Archive for May 2007
31 May
ファンタジーなピーター・パーンが現れるような夜
聞くところによると、マリーザ・モンチのコンサートはとても素晴らしかったらしい。
行かなかった私は、彼女のCDを久しぶりに聴きながら作業をしていたのだが、あの美しい姿と、シックな声を耳にすれば、或る癒しのようなものを感じるのではないだろうか?
サウダージ・・・について語るほどのブラジル音楽への力量は私には目下ないが、それでも、この声から描かれる世界については、感じる。
それは、”土地の匂い”を持った声なのであろう。
その匂いは、それを歌い伝える人の首・・・肩・・・胸・・・腹部・・・から匂い立つのである。
躯から匂うような、声・・・。
声・・・彼女のような声、正直、私は大変好みである。
歌わずとも、”話す”彼女の声の抑揚や雰囲気を想像することができるの・・・そういう魅力を持つ声・・・。
例えば、外国の女優の声など映画で聴いていると、その女優がまだ年若いにもかかわらず、シックで落ちついたトーンで、あたかも・・・歌うように会話している・・・。
耳元で、或は、その目の前で、または、電話の向こうから・・・何か、声だけで暗示を与えるような魔法である。
そのような音が、旋律に乗って流れたら、これは、耳が喜ぶだけでなく、心がそそられるというものだろう・・・素敵・・・。
・・・で・・・私が感じたことは・・・
この声を聴く私が、男性だったら、もっと、感じるだろう、ということである。
ああ、私は女なのである。
だから、同性の声をどれほど愛で、聴き惚れ、目隠しされたような気分になっても、男性の感じるそれとは、何か異なるような気がしてならない。
ごめんなさい・・・それは、違うよ・・・と、おっしゃる殿方があったとしても、私はかまわないわ・・・。
何故なら・・・私が女性である以上、私を癒すのは(母の声は例外である)、本当は、男性の声だったりするのだわ。

**目的 1:**
行データの先頭から「Industry Discounts (53, 2405)」を含む行まで（両端を含む）を、「Platatac」を「PT」に置き換え、それ以外は一切変えずに更新して示してください。
本文抜粋と行データは互いに別の出典から取られています。

**提供データ:**

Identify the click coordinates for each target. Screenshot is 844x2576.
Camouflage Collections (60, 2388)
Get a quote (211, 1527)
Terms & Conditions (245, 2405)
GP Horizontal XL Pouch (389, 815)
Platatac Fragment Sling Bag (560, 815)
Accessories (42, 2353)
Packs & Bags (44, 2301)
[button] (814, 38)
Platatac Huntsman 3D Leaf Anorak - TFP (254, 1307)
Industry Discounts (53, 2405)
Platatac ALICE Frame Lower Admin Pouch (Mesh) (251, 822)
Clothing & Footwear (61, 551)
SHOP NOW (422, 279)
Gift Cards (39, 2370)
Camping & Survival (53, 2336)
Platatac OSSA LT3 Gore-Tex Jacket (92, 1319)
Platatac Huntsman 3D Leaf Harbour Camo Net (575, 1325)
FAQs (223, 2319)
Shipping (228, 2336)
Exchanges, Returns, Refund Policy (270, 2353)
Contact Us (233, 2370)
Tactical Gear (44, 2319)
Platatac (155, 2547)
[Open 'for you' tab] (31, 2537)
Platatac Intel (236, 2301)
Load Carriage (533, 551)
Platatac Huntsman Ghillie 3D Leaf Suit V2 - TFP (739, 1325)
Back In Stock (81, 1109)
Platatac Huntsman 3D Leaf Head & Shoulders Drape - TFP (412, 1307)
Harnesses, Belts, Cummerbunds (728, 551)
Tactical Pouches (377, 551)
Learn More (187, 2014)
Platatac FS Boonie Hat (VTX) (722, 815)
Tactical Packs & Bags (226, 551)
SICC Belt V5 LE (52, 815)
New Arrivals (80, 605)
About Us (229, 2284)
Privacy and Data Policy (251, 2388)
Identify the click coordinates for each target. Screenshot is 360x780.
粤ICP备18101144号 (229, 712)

**目的 2:**
本文抜粋の「から匂い立つのである」で終わる文に挙げられている体の部位をすべて書き出してください。

**正答 1:**
Identify the click coordinates for each target. Screenshot is 844x2576.
Camouflage Collections (60, 2388)
Get a quote (211, 1527)
Terms & Conditions (245, 2405)
GP Horizontal XL Pouch (389, 815)
PT Fragment Sling Bag (560, 815)
Accessories (42, 2353)
Packs & Bags (44, 2301)
[button] (814, 38)
PT Huntsman 3D Leaf Anorak - TFP (254, 1307)
Industry Discounts (53, 2405)

**正答 2:**
首、肩、胸、腹部